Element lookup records
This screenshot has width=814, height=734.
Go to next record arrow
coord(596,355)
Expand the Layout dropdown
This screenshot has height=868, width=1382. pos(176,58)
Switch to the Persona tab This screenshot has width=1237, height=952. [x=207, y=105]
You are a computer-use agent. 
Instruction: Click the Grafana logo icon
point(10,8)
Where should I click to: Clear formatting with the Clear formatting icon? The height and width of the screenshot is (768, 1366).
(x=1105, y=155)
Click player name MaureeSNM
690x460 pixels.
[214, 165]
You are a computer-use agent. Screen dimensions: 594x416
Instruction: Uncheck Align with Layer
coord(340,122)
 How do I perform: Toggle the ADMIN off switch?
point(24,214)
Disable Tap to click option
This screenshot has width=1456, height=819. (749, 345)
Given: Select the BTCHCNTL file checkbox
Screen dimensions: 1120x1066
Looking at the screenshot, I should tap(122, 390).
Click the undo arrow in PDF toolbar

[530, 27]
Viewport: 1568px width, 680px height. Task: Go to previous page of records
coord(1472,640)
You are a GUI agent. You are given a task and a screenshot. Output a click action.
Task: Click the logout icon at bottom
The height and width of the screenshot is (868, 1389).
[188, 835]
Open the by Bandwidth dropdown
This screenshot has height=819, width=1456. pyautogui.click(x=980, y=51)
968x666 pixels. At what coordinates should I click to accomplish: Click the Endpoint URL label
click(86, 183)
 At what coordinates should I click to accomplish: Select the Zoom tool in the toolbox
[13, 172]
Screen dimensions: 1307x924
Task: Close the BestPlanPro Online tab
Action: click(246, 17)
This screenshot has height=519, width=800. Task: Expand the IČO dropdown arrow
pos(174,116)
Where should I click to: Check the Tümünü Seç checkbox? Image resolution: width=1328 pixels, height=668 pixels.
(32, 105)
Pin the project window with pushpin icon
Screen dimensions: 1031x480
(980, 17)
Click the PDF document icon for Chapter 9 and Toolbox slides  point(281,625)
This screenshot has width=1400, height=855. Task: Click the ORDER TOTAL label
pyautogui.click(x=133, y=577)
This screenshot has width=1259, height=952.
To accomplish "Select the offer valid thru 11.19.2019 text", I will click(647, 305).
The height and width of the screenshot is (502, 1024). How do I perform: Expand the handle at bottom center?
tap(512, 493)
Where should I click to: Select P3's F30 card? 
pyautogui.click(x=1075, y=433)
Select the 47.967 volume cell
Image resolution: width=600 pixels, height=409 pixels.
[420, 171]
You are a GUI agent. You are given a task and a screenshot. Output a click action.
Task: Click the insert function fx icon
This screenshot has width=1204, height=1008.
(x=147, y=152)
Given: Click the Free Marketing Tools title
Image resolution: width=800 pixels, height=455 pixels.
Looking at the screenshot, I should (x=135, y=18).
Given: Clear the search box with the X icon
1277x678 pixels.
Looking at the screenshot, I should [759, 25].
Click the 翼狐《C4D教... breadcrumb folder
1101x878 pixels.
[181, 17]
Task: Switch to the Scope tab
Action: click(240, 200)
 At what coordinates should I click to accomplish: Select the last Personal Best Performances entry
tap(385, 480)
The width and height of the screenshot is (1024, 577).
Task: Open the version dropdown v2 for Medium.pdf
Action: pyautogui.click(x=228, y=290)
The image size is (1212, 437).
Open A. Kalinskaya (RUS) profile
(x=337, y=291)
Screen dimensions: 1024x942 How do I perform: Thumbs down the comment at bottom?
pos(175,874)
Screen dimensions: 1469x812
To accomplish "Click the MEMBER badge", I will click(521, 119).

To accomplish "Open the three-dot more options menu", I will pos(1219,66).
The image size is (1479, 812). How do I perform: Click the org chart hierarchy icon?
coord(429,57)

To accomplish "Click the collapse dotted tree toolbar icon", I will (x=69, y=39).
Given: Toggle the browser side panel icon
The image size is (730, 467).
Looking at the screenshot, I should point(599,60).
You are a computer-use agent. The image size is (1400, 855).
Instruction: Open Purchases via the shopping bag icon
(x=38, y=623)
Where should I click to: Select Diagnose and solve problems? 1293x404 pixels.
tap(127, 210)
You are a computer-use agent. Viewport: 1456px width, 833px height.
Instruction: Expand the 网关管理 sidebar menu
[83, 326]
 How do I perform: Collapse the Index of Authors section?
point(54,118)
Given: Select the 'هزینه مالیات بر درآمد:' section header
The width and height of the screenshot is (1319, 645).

» **Required work**: Copy out the data word for word, starting at its first line and going on through the line that contains "(x=1105, y=155)".

» **Written answer**:
This screenshot has width=814, height=734.
Go to next record arrow
coord(596,355)
Expand the Layout dropdown
This screenshot has height=868, width=1382. pos(176,58)
Switch to the Persona tab This screenshot has width=1237, height=952. [x=207, y=105]
You are a computer-use agent. 
Instruction: Click the Grafana logo icon
point(10,8)
Where should I click to: Clear formatting with the Clear formatting icon? The height and width of the screenshot is (768, 1366).
(x=1105, y=155)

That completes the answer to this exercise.